Tous deux ont beaucoup à y gagner.
La Russie est la grande gagnante à court terme. La hausse des prix du pétrole génère plus de 150 millions de dollars de revenus supplémentaires par jour pour Moscou, qui alimente ainsi sa machine de guerre. Les États-Unis assouplissent leurs sanctions contre la Russie, dans une vaine tentative d'empêcher la flambée des prix à la pompe. Pendant ce temps, l'Ukraine doit faire face aux attaques de missiles et de drones russes sans bénéficier de l'armement défensif sophistiqué qui sert désormais à protéger Israël et le Golfe.
La Chine, quant à elle, observe avec attention le redéploiement des forces militaires américaines de la région indo-pacifique vers le Moyen-Orient, où elles resteront probablement pendant des mois, voire des années.
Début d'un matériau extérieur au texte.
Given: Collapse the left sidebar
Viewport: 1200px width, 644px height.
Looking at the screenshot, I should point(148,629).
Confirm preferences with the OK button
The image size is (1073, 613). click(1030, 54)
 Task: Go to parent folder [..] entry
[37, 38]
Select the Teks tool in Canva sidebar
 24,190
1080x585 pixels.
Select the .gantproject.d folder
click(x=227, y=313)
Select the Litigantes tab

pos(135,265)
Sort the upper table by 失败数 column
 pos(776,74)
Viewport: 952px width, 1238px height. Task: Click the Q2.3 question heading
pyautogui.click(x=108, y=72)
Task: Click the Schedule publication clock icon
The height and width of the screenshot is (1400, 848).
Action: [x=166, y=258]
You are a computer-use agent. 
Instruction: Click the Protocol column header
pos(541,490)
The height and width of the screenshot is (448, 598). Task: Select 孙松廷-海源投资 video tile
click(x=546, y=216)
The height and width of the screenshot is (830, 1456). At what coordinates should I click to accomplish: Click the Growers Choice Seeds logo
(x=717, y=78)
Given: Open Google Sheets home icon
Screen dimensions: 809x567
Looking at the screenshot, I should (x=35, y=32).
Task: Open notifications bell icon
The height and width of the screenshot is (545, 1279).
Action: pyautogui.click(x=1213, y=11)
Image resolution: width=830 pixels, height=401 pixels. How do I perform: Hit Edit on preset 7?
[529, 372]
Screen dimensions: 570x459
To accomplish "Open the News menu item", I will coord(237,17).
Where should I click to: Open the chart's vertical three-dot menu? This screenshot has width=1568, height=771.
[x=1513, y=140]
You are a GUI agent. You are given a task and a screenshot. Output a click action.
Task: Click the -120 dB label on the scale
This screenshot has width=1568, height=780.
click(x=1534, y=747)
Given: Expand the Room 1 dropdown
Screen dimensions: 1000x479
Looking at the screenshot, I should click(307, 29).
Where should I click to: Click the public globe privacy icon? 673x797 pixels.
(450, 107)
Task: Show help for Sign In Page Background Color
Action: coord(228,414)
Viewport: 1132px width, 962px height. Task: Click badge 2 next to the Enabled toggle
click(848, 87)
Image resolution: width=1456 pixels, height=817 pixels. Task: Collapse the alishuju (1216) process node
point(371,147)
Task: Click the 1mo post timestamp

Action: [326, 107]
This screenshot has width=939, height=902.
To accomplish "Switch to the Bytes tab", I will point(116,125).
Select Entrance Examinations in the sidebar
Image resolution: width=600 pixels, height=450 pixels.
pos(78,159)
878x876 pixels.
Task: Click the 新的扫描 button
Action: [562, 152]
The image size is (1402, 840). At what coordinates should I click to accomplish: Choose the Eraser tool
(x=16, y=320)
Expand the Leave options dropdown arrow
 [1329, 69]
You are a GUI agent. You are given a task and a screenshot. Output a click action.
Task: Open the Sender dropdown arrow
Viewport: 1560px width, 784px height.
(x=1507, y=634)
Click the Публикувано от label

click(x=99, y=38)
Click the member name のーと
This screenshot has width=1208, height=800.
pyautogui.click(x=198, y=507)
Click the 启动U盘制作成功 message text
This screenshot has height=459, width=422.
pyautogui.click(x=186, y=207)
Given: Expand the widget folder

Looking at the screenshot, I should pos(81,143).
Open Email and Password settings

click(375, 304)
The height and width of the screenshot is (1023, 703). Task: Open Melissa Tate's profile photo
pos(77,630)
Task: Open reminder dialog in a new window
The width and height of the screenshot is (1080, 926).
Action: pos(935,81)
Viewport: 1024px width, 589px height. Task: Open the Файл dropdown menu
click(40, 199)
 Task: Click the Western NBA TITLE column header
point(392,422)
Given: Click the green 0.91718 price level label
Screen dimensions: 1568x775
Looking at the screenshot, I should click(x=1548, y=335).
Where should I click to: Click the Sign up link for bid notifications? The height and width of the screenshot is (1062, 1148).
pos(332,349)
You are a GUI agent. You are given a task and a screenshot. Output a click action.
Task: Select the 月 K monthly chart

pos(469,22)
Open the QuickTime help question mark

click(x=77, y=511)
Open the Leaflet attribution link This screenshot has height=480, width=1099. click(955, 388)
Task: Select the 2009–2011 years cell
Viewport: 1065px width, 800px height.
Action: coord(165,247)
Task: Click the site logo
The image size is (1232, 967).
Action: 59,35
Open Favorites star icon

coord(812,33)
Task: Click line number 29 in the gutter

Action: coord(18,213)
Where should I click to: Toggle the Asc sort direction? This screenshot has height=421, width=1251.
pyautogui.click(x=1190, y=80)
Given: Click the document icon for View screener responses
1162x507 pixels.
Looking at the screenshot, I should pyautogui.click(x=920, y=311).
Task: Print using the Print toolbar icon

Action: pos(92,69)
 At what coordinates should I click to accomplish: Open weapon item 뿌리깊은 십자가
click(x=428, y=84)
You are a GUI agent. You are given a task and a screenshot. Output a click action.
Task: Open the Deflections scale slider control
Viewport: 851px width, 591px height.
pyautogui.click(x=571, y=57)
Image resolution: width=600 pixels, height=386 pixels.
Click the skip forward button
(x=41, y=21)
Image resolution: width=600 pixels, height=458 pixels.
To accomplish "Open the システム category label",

Et même si une interruption de l'approvisionnement en pétrole et en gaz constituera un problème à court terme pour Pékin également, la transition rapide de la Chine vers les énergies renouvelables et son étroite collaboration avec la Russie, riche en énergie, lui permettront d'aborder l'avenir avec confiance.
Bush et Trump se sont tous deux lancés dans des aventures militaires.
Bush et Trump sont tous deux arrivés au pouvoir déterminés à éviter les guerres erronées de leurs prédécesseurs. Pourtant, ils se sont tous deux lancés dans des aventures militaires alimentées par une foi démesurée dans la puissance américaine.
La guerre qui se déroule aujourd'hui en Iran laissera derrière elle une Amérique qui aura perdu une grande partie de sa puissance, de son prestige et de son influence à l'échelle mondiale, et qui sera condamnée à affronter seule des adversaires de plus en plus nombreux.